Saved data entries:
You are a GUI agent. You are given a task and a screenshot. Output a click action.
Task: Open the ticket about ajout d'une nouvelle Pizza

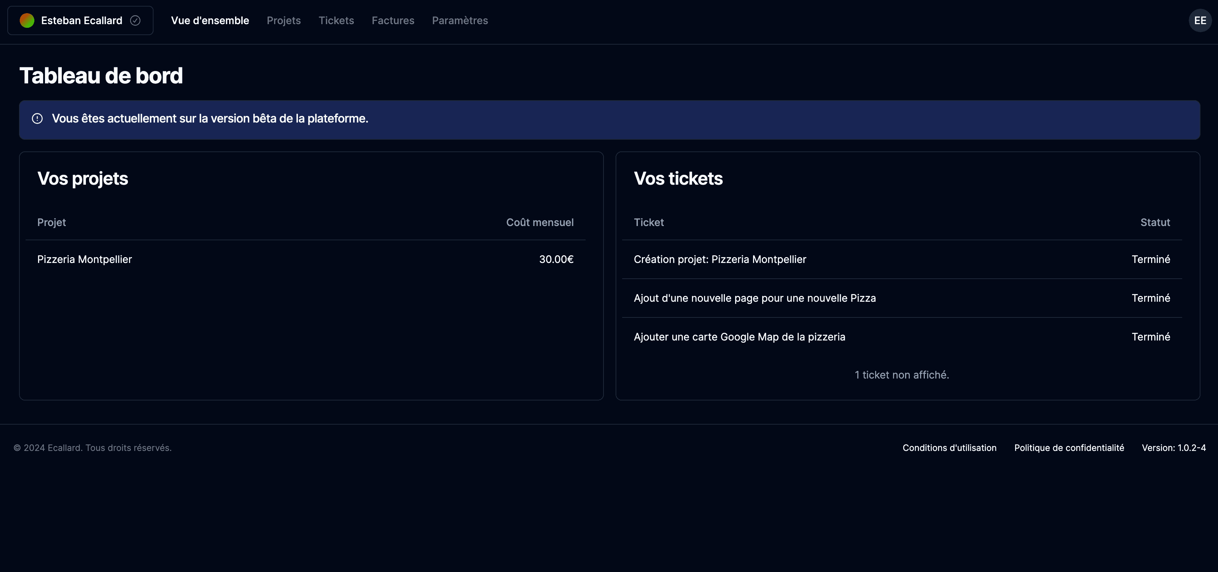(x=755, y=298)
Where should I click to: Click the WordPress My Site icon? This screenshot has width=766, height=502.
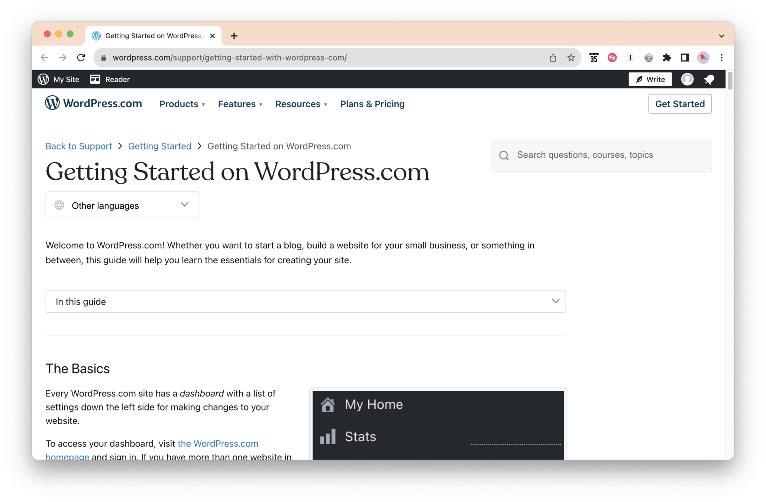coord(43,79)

PROBLEM:
The records above are to be repeated exactly, with every picture removed from the copy.

EXPECTED ANSWER:
You are a GUI agent. You are given a task and a screenshot. Output a click action.
Task: Open the ticket about ajout d'une nouvelle Pizza

(x=755, y=298)
Where should I click to: Click the WordPress My Site icon? This screenshot has width=766, height=502.
coord(43,79)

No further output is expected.